* [PROVIDED RECORDS]:
[Start of Attachment]

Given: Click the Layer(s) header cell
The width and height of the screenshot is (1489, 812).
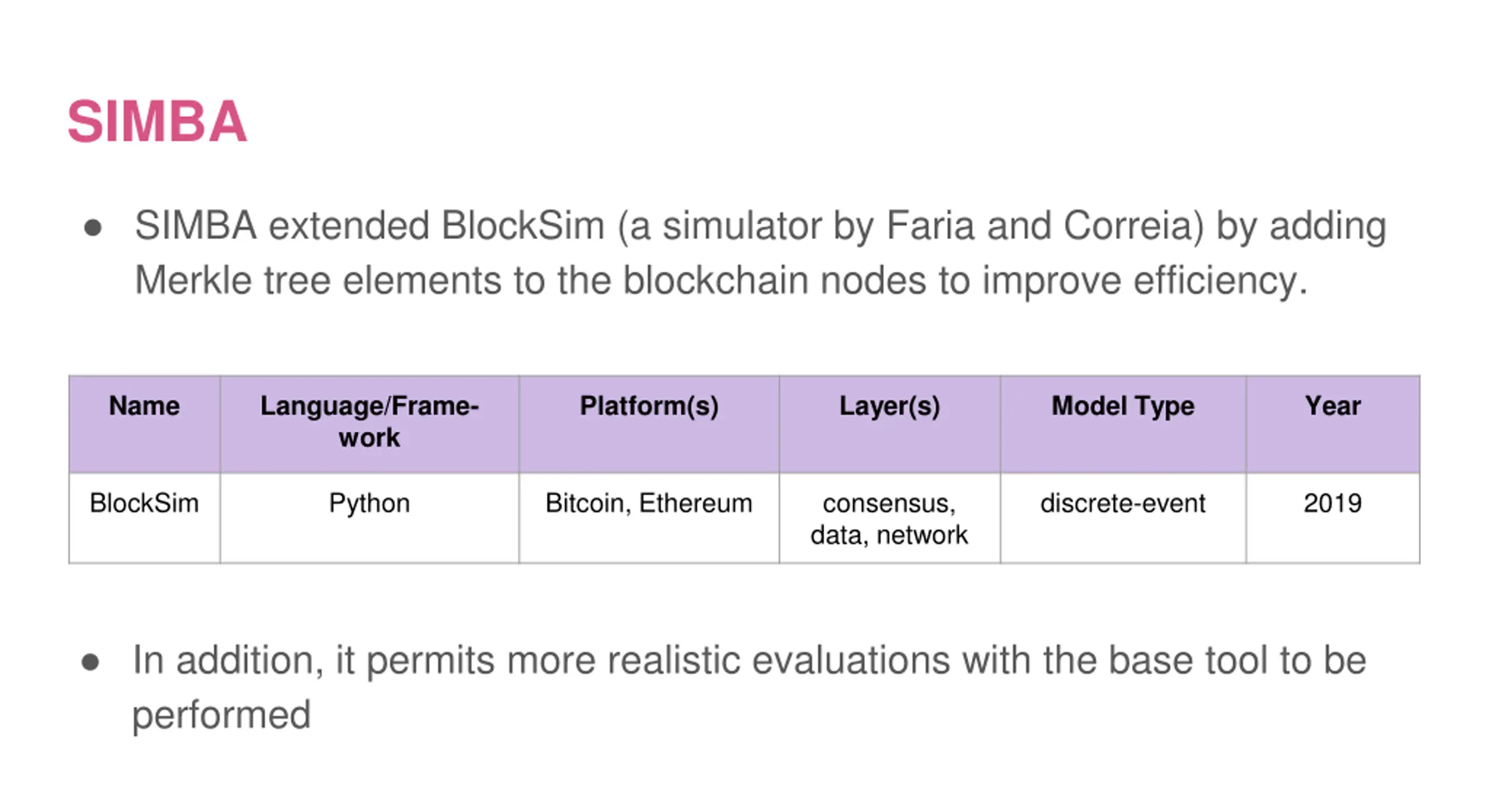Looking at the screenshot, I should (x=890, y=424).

[End of Attachment]
[Start of Attachment]

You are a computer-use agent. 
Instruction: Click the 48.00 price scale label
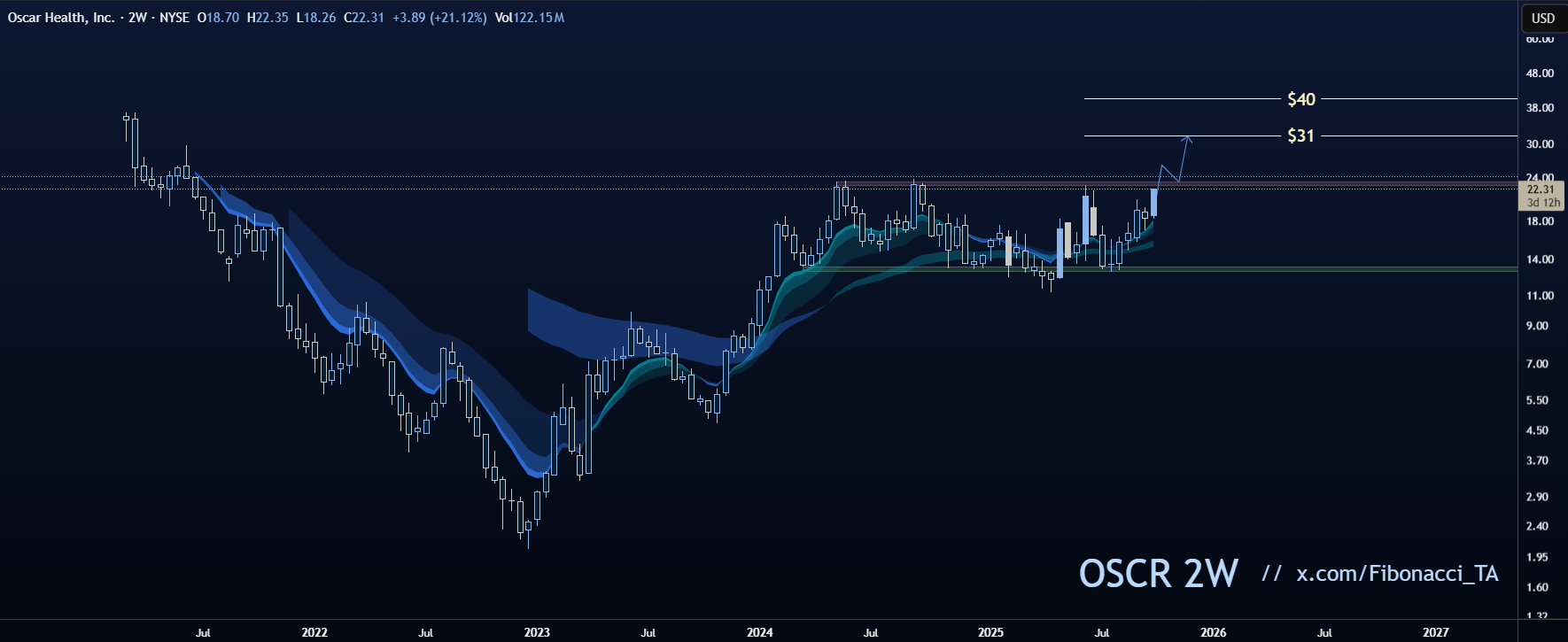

[End of Attachment]

* [TRY IT]:
Each line above where the word "Click" occurs should be returned in full.

* [SOLUTION]:
Given: Click the Layer(s) header cell
Instruction: Click the 48.00 price scale label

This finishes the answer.